Conditions sedated breathing

The sensation of viscose sheets on naked flesh

Soft and warm

But lonesome in the blackened ocean of night

(Anna Clark - Sleepr in Metropolis) 

(Kimberley)

Nou, dit verblijf doet me verdacht veel denken aan de Aarde, maar dan in de helft gesneden en kleiner.
Ook hier leven ze in ijzer, koepelvormig met een aantal uitsteeksels.
Maar hier staren de inwoners me aan, alsof ik er niet bij hoor.
Kunnen ze misschien door mijn nep-huid kijken? Nee, dat kunnen ze niet, hun ogen zijn te min.

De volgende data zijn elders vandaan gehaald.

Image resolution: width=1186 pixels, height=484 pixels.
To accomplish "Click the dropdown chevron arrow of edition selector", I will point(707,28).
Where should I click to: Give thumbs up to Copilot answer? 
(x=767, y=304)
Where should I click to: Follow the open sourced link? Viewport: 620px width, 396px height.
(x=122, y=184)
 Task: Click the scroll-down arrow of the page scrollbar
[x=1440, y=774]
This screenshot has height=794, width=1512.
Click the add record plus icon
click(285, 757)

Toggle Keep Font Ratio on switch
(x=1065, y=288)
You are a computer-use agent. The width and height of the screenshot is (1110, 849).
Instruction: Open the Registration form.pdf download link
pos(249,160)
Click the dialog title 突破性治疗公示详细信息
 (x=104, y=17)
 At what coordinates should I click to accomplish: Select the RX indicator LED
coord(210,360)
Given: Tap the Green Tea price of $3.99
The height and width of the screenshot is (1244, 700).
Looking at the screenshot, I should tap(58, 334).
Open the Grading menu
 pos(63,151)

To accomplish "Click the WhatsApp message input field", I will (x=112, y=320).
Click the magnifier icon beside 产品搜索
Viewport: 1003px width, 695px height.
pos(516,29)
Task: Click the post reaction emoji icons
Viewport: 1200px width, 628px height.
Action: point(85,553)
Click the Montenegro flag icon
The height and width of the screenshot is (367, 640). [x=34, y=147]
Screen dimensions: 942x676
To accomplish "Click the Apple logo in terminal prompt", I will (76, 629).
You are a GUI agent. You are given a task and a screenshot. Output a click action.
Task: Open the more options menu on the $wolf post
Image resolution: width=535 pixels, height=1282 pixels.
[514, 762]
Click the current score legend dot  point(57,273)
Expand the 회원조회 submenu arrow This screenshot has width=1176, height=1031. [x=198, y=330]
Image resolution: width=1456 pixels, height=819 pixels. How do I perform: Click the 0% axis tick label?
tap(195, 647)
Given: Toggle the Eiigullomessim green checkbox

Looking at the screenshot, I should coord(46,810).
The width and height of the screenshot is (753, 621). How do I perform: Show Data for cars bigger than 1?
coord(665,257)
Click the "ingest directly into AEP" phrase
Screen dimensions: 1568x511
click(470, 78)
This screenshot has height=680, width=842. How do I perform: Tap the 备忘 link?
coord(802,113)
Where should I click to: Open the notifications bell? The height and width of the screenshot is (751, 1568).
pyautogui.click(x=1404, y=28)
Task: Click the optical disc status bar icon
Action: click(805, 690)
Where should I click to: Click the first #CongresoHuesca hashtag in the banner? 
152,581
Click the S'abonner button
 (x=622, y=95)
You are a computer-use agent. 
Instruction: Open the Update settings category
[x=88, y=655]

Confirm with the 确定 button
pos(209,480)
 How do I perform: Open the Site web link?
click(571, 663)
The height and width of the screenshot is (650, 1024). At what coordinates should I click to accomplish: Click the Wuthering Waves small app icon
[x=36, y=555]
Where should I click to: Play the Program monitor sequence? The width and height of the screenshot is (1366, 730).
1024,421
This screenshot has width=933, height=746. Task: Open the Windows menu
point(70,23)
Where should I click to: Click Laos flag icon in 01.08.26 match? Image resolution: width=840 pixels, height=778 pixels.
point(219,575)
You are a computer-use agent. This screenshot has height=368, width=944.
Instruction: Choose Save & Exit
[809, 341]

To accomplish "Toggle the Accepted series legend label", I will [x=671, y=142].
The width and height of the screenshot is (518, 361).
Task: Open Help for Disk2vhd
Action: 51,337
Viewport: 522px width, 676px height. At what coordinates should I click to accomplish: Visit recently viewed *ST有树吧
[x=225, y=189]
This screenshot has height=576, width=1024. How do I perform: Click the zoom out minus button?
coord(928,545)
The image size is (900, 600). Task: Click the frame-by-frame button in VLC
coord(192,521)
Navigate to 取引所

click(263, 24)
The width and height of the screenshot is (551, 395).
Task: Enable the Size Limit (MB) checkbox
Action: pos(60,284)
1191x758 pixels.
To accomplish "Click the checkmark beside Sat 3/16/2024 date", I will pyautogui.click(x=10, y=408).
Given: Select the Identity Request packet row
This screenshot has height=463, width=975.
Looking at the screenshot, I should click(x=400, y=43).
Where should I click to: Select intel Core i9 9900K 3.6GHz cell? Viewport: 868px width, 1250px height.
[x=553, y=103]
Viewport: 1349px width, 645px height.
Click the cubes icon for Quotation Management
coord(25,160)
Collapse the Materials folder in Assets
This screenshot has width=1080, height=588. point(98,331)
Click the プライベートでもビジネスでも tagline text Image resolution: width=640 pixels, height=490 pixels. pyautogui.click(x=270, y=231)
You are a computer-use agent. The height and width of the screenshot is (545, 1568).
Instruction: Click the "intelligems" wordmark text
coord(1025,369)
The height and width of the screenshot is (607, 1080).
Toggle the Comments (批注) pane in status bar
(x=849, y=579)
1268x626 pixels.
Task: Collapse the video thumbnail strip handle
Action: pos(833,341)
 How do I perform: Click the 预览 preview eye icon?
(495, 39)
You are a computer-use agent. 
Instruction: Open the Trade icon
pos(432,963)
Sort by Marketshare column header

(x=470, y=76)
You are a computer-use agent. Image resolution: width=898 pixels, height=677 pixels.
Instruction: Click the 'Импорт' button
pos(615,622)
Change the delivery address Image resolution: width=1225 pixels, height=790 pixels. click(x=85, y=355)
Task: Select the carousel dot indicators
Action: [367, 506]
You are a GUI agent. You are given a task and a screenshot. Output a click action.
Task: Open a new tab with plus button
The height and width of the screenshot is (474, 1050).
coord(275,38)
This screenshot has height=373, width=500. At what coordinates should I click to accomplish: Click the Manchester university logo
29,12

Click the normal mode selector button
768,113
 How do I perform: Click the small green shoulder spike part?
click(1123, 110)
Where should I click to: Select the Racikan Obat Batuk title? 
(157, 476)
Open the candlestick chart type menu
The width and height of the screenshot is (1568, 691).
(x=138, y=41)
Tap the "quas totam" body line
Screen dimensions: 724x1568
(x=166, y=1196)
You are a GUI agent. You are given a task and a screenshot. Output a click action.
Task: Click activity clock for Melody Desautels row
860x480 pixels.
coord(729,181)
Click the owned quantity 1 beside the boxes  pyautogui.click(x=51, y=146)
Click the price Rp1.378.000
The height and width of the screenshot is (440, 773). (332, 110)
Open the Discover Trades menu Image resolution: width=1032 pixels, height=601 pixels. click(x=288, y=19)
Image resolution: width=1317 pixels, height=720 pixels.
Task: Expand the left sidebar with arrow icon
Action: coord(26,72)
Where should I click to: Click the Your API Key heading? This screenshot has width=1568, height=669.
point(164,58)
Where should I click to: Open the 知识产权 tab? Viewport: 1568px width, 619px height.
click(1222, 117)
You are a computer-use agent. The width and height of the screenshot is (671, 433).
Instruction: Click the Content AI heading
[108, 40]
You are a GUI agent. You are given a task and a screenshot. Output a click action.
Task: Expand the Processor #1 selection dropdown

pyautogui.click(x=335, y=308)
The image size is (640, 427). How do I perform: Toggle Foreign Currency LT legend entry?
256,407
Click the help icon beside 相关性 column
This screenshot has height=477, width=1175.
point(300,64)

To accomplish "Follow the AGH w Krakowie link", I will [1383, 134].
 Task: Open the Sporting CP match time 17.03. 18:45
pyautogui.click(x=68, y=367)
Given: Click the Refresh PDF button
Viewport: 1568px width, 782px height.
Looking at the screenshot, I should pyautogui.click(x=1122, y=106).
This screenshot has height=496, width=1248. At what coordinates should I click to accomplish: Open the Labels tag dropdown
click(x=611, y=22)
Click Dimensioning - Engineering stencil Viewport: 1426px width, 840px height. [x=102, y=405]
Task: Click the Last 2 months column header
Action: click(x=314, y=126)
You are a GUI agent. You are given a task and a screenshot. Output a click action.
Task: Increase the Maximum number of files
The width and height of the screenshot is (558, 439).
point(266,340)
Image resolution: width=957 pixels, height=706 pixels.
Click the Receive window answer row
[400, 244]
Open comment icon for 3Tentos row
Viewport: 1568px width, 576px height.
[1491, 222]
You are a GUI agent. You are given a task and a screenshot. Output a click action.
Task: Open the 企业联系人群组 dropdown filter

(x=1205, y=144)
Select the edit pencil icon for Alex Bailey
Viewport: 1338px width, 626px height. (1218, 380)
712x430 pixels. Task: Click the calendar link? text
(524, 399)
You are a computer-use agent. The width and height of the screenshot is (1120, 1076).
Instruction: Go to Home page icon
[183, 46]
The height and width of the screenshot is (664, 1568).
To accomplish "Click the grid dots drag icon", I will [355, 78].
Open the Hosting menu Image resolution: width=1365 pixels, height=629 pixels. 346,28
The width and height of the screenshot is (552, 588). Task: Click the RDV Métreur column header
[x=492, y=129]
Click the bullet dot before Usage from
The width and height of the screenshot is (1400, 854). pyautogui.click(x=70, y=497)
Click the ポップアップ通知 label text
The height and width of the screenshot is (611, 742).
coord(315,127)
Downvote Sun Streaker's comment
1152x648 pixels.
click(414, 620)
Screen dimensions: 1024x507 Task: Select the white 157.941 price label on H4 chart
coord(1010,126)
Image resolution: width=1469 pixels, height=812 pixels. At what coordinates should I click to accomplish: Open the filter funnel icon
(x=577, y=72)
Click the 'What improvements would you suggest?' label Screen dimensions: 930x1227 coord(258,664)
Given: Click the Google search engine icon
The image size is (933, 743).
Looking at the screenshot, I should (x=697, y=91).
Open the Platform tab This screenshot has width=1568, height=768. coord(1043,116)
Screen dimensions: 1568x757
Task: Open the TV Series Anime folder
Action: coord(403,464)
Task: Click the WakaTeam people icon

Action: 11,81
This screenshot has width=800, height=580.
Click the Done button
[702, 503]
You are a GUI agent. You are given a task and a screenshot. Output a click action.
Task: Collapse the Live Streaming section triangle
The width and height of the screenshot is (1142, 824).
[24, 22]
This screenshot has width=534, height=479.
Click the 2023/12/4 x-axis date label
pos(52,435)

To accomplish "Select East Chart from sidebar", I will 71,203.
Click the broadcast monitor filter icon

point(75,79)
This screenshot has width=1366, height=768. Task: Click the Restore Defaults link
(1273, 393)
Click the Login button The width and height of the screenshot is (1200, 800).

En eigenlijk zou ik die optie zelf ook niet graag hebben...
'Zo,' zegt Valentine, 'die zaal waar je net in lag, dat was de ziekenzaal. Het ligt in een uitsteeksels, zoals de meeste kamers hier.' Ik knik, terwijl ik de buitenmuur bekijk. Het ligt eigenlijk voor de hand dat het een ziekenzaal was, want er staat een rood kruis naast beide kanten van de dikke klapdeur.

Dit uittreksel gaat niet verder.